Ingredients Worth Avoiding
Not all lubricants are created equal when it comes to tissue safety. Glycerin, found in many popular products, is a sugar-based compound that can feed yeast and contribute to overgrowth in some people. Many glycerin-containing lubricants are also hyperosmolar, meaning they pull water out of cells rather than hydrating them. Over time, this can dry out vaginal and rectal tissue, disrupt pH balance, and cause microscopic tissue damage. Users may notice burning, stinging, redness, or increased sensitivity.

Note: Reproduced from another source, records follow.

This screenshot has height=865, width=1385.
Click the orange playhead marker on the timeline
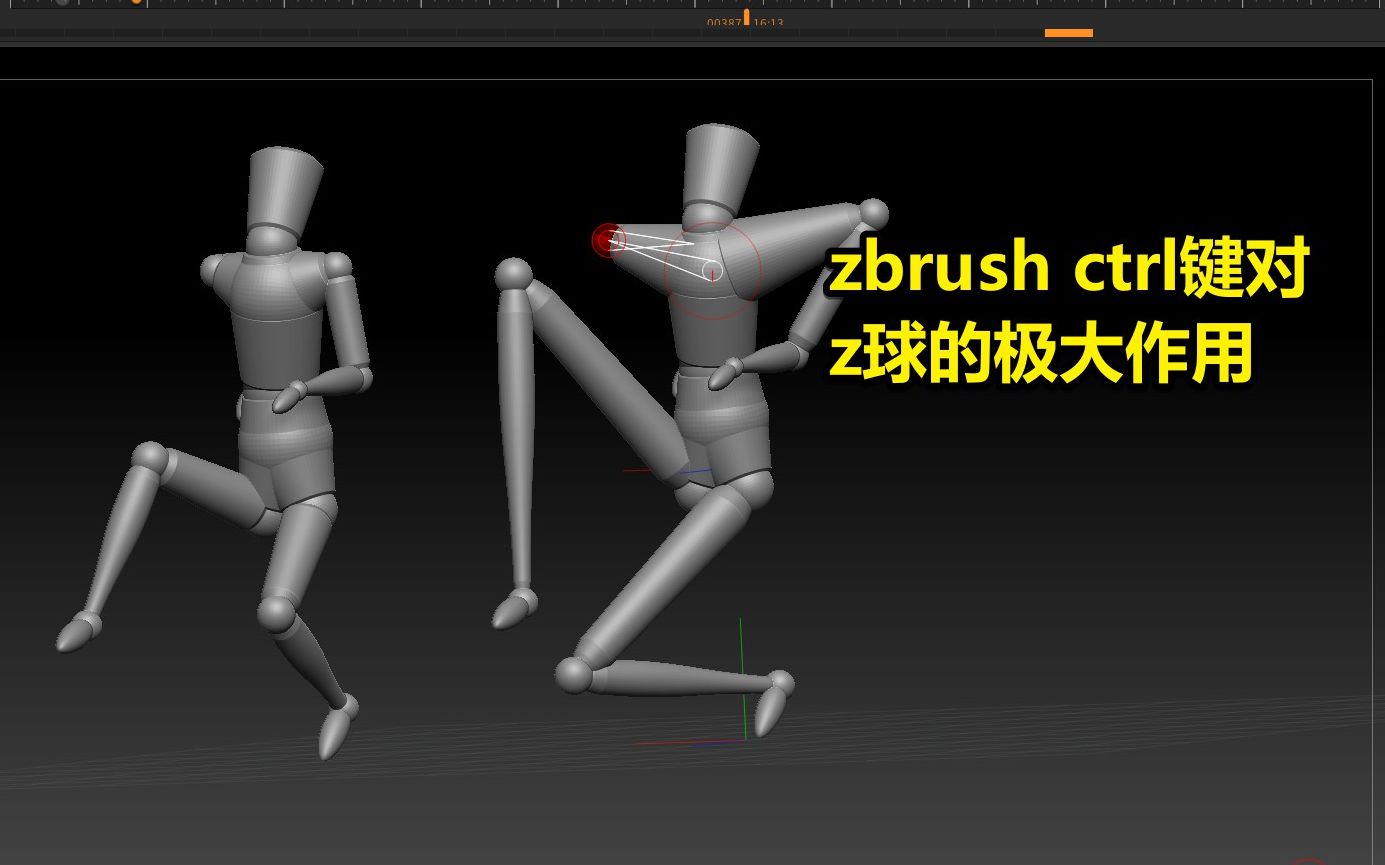746,14
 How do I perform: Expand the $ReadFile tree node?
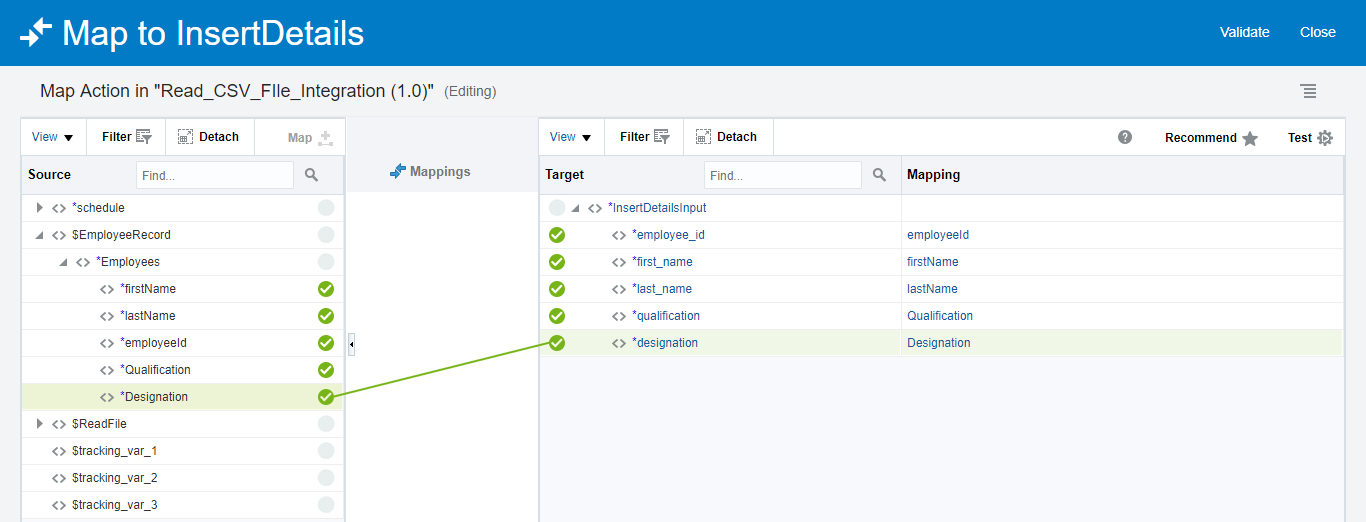coord(40,424)
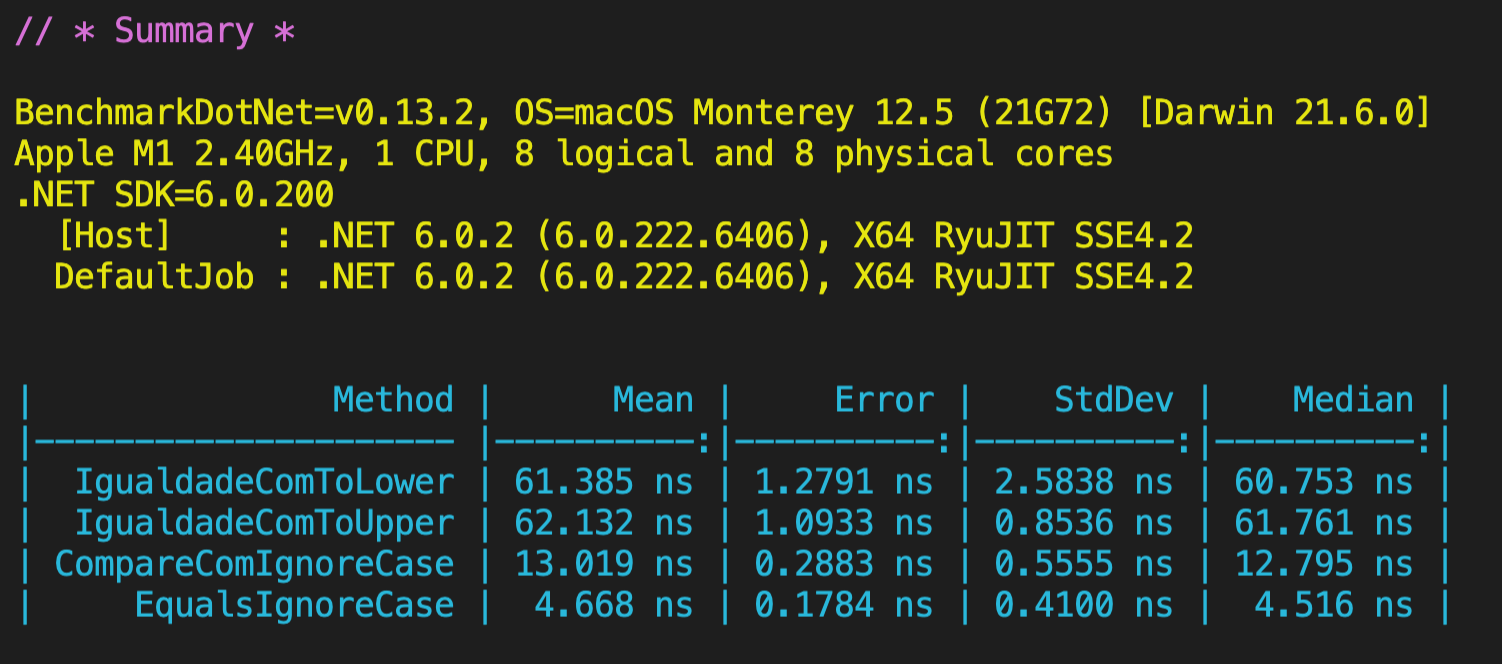
Task: Select the Mean column header
Action: coord(655,399)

The World Health Organization recommends that lubricants stay below an osmolality of 1,200 mOsm/kg and keep glycol content under about 8.3%. For vaginal use, a pH around 4.5 is ideal, matching the vagina’s natural acidity. For anal use or general purposes, a pH between 5.5 and 7 is more appropriate. Beyond glycerin, propylene glycol, added sugars or sweeteners, strong preservatives, and warming agents are all ingredients that can cause irritation with repeated use.
Anal Sex and Lubricant
Unlike the vagina, the rectum does not produce its own lubrication. This makes lubricant essential rather than optional for anal sex. Rectal tissue is thinner and more fragile than vaginal tissue, which means friction poses a higher risk of microtrauma and tearing. A thicker, longer-lasting lubricant is generally more effective here. The same ingredient concerns apply: hyperosmolar products can damage rectal tissue, and oil-based options remain incompatible with latex condoms. Silicone-based lubricants are a popular choice for anal use because they don’t dry out and don’t require frequent reapplication.
Medical Procedures and Exams
Lubricant is routinely used in medical settings to reduce discomfort during procedures that involve inserting instruments or devices into the body. Pelvic exams, rectal exams, catheter insertion, and ultrasound probes all typically involve water-based lubricant to minimize friction and make the process less painful. Medical-grade lubricants are formulated to be sterile and free of additives that could interfere with test results or irritate tissue.